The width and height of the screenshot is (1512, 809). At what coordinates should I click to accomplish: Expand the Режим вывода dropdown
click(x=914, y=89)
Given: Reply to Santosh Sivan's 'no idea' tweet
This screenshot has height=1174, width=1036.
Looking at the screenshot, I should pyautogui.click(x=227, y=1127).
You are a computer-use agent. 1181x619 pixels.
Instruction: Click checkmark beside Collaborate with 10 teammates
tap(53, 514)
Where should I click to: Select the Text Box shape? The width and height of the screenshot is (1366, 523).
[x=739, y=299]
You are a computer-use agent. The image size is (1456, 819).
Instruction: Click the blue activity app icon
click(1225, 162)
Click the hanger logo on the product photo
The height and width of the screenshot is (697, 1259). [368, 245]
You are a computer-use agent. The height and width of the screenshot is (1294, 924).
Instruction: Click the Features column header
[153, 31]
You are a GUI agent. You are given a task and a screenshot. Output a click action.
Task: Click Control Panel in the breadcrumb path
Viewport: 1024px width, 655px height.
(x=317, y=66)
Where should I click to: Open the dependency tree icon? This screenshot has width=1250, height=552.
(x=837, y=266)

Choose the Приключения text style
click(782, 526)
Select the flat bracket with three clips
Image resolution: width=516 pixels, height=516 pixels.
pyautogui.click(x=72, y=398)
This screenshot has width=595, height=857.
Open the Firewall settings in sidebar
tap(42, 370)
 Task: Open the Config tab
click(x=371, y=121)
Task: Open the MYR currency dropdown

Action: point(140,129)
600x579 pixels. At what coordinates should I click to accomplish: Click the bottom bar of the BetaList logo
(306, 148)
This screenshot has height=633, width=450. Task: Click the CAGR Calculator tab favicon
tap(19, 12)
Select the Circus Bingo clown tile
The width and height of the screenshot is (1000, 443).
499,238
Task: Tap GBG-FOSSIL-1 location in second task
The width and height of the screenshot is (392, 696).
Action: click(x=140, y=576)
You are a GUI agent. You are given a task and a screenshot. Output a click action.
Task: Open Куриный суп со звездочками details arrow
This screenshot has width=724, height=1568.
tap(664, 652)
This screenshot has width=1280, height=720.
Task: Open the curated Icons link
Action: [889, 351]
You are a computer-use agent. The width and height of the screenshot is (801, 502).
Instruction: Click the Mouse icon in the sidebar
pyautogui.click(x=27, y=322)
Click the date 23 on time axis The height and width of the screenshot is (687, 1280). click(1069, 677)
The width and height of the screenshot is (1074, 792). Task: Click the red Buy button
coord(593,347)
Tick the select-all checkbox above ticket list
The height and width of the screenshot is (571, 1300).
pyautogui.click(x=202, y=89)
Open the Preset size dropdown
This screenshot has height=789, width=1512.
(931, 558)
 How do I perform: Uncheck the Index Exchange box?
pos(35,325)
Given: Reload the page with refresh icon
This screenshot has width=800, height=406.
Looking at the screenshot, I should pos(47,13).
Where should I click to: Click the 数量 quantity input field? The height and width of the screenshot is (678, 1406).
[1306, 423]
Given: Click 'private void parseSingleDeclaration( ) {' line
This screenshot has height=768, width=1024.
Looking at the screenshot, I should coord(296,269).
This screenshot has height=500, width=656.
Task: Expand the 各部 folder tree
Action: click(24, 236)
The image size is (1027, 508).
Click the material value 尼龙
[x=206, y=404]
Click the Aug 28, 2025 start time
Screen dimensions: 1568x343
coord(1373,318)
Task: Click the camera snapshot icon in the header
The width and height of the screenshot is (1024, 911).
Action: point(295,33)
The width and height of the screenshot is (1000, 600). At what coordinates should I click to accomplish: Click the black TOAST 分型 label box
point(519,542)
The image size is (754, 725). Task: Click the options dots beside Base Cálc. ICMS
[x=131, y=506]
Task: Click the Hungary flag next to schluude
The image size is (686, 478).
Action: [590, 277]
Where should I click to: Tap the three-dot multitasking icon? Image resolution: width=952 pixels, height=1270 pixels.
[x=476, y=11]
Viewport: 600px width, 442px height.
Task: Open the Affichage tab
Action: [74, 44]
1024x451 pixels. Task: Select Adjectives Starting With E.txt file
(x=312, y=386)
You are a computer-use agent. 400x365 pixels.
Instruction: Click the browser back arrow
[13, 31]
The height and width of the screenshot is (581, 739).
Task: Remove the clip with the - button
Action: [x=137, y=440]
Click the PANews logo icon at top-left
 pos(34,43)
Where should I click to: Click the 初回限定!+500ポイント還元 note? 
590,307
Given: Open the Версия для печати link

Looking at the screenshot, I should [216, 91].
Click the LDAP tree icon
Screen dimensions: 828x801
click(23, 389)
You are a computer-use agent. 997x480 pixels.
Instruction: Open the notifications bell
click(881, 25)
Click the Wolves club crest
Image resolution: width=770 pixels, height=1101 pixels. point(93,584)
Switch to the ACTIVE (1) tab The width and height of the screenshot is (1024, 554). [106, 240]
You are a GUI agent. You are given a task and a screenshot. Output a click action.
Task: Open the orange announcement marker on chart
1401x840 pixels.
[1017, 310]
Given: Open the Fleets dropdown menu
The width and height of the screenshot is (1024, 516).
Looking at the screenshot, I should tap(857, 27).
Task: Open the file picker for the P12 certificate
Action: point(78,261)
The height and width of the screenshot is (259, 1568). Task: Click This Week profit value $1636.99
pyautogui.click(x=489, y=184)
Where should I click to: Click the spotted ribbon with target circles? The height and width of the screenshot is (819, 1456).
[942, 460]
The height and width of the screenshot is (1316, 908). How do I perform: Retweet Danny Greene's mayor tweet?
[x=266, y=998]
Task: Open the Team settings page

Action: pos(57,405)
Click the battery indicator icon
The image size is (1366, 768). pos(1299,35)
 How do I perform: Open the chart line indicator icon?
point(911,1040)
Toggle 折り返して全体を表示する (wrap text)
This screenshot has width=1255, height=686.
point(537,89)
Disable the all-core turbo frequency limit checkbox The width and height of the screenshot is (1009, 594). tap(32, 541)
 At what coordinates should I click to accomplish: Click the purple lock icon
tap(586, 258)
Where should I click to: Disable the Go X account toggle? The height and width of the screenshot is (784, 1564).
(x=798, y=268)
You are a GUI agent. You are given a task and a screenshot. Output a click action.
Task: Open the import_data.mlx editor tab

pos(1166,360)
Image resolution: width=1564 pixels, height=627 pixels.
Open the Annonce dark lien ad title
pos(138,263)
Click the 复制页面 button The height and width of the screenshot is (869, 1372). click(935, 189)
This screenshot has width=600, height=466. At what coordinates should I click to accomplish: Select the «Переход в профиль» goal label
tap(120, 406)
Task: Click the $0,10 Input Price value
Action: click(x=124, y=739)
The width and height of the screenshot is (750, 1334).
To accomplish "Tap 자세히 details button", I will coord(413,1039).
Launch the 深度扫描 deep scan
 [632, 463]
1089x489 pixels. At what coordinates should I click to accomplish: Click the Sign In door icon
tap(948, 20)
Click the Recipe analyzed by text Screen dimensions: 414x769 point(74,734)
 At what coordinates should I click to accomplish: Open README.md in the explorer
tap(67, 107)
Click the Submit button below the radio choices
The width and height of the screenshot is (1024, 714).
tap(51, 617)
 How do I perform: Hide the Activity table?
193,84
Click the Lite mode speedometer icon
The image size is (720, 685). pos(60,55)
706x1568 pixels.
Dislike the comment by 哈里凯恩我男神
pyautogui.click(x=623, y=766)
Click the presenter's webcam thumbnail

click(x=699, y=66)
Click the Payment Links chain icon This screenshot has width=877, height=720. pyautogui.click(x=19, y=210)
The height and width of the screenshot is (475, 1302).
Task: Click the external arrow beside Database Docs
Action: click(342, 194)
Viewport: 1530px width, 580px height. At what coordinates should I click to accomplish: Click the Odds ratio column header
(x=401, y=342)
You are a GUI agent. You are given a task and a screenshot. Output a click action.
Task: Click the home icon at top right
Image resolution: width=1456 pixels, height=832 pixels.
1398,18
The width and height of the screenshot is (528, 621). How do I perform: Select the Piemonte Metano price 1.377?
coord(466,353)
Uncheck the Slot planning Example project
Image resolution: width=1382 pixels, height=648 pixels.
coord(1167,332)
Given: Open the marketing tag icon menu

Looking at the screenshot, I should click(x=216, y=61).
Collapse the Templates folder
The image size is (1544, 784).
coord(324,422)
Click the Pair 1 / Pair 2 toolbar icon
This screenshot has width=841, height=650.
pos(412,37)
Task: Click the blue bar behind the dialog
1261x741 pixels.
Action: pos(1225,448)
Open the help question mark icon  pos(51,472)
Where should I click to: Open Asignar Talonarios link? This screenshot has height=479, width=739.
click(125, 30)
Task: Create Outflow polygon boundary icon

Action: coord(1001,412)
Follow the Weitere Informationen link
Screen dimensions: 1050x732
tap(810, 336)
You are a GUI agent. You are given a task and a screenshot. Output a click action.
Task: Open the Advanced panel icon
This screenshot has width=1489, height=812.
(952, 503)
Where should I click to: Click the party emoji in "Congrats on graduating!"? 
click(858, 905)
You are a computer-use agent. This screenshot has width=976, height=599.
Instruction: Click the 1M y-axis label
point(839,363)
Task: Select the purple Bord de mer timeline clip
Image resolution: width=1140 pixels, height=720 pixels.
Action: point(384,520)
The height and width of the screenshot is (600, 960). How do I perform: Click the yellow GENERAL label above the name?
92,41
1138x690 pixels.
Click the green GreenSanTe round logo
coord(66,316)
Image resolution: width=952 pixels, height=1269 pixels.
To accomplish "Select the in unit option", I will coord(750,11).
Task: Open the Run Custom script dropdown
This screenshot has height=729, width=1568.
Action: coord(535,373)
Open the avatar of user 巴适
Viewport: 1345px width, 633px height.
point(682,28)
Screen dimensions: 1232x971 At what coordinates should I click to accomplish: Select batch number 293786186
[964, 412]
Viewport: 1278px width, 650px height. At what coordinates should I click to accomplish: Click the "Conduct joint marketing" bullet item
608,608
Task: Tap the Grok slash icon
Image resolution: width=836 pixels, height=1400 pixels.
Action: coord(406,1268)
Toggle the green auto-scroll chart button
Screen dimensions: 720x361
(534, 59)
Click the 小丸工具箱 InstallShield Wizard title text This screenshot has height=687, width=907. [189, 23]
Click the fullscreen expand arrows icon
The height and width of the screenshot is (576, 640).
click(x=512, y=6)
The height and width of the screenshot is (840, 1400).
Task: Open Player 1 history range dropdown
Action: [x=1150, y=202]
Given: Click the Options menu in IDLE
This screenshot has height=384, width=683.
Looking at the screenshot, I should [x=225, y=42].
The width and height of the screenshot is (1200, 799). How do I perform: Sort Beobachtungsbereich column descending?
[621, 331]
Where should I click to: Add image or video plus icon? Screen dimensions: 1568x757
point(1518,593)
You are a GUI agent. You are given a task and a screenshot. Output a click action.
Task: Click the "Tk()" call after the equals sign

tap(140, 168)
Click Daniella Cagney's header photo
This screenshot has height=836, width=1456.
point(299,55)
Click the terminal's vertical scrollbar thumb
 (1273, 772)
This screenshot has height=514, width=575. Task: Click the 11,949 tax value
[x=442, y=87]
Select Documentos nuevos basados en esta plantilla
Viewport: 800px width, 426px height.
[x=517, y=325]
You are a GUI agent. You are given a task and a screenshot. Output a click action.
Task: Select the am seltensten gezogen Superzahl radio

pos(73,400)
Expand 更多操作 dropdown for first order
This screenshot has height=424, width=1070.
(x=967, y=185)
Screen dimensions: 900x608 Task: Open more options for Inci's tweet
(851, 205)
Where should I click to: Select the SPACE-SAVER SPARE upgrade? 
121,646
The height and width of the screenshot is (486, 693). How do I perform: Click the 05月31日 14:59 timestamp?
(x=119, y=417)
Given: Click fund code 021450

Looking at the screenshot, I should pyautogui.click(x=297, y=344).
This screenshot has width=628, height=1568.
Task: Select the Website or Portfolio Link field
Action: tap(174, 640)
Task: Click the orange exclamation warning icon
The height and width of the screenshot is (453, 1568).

◇ ◇ ◇ ◇

[Goal of the exercise]:
Some lines in the records above contain "will". Count them and give the number only.

[Exercise result]:
2